CPDLC exists today and has been in use for a couple of decades: https://en.wikipedia.org/wiki/Controller%E2%80%93pilot_data_...

However, like everything in aviation, progress is slow because aircraft are expensive to buy, can last a long time, and are very expensive to modify.


And security is very important. Bugs in aircraft software can cost lives ( and if you insist on turning everything to money, faulty designs have bankrupted companies (or forced them to stop selling aircraft or to sell themselves to another company)).


Everyone who did all that human factors research at NASA back before glass cockpits were perfected must just see the picture of the two iPads and weep.


/rant The world has collectively decided to become completely deranged about UX and UI. The entire field was typified by terms such as human factors, haptics research, disambiguation and human-machine interface design, ergonomics, accessibility, etc. Then came the iPod age, somewhere between 2003-2007, we decided to chuck it all out. BAM! Web 2.0 has arrived. Engineers were given a cold shoulder as new UX/UI teams started assembling in corporations. All went loose. Internet was getting commercialized and extremely profitable (Gartner's plateau of productivity has arrived after the peak of delusion in 2001). Therein came glorified aestheticians with fancy titles imploring everyone to shift to open office plans. They got rid of borders and frames, negative space became the common driving force to appease the marketing targets for "Luxury" user experiences. You see, just how Louis Vuitton stores have lots of negative space and more people employed than necessary, designers decided that we outta fake the luxury appeal to our UX/UI patterns - here comes minimalism. The catch all do all luxurification technique for someone with an Adobe Creative Cloud subscription. The whole machine prints money like there is no tomorrow. Hordes and hordes of sheep-like humans consume extra large typography and hamburger menus, massive JS apps were hand crafted with animation libraries to woo the sheep. Touchscreens (for cost reasons) were used to brainwash the customers into thinking its cool while bean counters raked in their bonuses for reducing the COGS by 40%. Look! Get rid of all these knobs, buttons, sliders and encoders - replace it all with this magical touchscreens. Ship broken software and we'll just patch it later. The funny thing is there are many great designers out there, but the market has no place for them.

At this point, if we go to Mars, I'd like to be incharge and a gatekeeper for UX/UI. It is not possible to fix the world as it is here on Earth.


"Hit the moving target" while spaceship shakes about violently.

"Swipe up and hold to eject!" chirps Alexa as we plunge 200 feet in 2 seconds...


I see that picture and think how great it would be to have a more rugged connector to those two iPads. I can imagine that those connectors will need some ruggedizing.


Many planes, even some general aviation planes, can autonomously fly all the way to a safe landing.
————
## DIRECTIVE 1
Retype the part of the aviation comments that opens with the words containing "At this point, if" and closes with "in 2 seconds...".
The aviation comments and the listing come from unrelated sources.

## STORED DATA
————
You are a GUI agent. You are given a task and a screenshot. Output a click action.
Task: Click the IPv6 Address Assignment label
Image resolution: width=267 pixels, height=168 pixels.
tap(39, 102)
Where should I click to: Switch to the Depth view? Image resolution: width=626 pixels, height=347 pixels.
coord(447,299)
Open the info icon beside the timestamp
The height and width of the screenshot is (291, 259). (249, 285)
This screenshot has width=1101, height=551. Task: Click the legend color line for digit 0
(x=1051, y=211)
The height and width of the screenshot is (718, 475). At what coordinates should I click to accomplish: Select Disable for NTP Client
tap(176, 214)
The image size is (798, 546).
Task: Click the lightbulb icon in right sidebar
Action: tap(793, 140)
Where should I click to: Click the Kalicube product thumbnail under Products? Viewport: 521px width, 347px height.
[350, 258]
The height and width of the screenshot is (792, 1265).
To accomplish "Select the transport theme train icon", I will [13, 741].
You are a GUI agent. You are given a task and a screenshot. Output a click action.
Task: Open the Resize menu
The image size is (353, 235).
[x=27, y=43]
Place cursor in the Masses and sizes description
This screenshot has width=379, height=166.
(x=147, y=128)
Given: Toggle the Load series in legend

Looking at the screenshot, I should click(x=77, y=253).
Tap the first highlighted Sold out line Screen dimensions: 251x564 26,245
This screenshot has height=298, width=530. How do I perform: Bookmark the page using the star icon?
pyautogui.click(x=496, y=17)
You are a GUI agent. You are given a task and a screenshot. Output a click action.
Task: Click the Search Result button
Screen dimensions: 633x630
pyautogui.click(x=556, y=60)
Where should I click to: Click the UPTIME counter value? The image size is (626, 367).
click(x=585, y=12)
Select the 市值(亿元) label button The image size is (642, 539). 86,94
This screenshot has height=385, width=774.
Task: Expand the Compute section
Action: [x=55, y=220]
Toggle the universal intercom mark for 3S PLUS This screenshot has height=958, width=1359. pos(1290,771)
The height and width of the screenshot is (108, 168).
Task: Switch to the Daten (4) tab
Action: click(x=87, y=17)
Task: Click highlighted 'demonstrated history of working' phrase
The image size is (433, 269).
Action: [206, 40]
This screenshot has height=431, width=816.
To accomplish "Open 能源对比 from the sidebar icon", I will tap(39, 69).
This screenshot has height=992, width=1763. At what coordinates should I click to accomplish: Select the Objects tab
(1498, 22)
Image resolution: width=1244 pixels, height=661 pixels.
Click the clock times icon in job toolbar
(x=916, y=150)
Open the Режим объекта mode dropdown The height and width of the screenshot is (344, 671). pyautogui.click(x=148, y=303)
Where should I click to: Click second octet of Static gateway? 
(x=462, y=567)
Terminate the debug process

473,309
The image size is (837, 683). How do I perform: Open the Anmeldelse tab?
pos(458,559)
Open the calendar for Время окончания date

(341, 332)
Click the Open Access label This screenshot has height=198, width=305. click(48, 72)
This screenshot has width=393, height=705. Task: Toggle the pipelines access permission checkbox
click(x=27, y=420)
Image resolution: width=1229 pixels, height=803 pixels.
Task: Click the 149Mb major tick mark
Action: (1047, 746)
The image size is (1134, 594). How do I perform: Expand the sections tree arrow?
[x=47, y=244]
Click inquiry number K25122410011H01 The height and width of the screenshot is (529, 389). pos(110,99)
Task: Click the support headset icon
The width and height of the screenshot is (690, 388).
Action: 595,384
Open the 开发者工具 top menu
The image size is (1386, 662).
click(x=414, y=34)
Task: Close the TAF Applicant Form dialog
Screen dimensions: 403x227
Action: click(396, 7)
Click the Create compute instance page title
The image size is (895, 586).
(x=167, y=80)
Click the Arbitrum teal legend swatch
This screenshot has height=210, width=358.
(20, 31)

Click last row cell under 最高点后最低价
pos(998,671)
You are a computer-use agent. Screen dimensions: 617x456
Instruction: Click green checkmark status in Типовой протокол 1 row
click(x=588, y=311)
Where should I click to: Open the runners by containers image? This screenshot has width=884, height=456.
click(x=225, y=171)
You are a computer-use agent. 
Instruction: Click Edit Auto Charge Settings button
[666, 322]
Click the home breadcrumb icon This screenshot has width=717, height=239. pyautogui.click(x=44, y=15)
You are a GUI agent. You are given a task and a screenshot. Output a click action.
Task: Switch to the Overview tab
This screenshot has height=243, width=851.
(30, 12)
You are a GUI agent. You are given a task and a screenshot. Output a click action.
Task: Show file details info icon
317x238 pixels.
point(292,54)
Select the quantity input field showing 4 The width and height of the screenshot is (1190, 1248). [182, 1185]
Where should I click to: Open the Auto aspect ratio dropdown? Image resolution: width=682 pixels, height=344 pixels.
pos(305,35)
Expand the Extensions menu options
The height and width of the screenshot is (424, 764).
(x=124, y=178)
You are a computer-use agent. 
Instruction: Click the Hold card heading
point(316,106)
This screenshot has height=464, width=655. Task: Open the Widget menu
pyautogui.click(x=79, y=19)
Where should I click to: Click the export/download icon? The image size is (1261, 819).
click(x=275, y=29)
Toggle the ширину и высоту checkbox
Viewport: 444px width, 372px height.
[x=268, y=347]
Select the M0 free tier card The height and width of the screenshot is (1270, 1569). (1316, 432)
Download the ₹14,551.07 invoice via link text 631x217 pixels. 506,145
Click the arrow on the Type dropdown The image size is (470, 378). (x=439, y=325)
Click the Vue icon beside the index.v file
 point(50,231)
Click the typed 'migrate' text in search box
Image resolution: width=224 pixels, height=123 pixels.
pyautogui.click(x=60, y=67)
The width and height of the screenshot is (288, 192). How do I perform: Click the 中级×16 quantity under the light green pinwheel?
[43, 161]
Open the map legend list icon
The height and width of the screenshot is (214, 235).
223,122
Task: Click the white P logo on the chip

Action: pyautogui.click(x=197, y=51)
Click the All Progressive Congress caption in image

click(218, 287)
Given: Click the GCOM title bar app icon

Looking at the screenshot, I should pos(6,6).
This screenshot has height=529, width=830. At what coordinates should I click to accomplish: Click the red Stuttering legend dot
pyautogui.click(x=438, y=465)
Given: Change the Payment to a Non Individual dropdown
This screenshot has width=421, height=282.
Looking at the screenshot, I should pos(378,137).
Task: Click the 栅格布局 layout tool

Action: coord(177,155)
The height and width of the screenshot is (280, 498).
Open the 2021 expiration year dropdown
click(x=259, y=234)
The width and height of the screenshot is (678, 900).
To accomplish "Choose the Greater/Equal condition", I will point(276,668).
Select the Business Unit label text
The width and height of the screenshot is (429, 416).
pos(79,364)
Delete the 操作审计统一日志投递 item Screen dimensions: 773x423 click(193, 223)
————
## DIRECTIVE 2
Lay out the listing, from the line containing "Place cursor in" through the line containing "click(x=585, y=12)", as a two-column CSV headed input and output. Give one row per answer, with the text leading to it under input and the answer under output, each in one quoted field with line breaks turned into spaces.

## EXPECTED OUTPUT 1
At this point, if we go to Mars, I'd like to be incharge and a gatekeeper for UX/UI. It is not possible to fix the world as it is here on Earth.


"Hit the moving target" while spaceship shakes about violently.

"Swipe up and hold to eject!" chirps Alexa as we plunge 200 feet in 2 seconds...

## EXPECTED OUTPUT 2
input,output
"Place cursor in the Masses and sizes description This screenshot has width=379, height=166.","(x=147, y=128)"
"Given: Toggle the Load series in legend","Looking at the screenshot, I should click(x=77, y=253)."
"Tap the first highlighted Sold out line Screen dimensions: 251x564","26,245"
"This screenshot has height=298, width=530. How do I perform: Bookmark the page using the star icon?","pyautogui.click(x=496, y=17)"
"You are a GUI agent. You are given a task and a screenshot. Output a click action. Task: Click the Search Result button Screen dimensions: 633x630","pyautogui.click(x=556, y=60)"
"Where should I click to: Click the UPTIME counter value? The image size is (626, 367).","click(x=585, y=12)"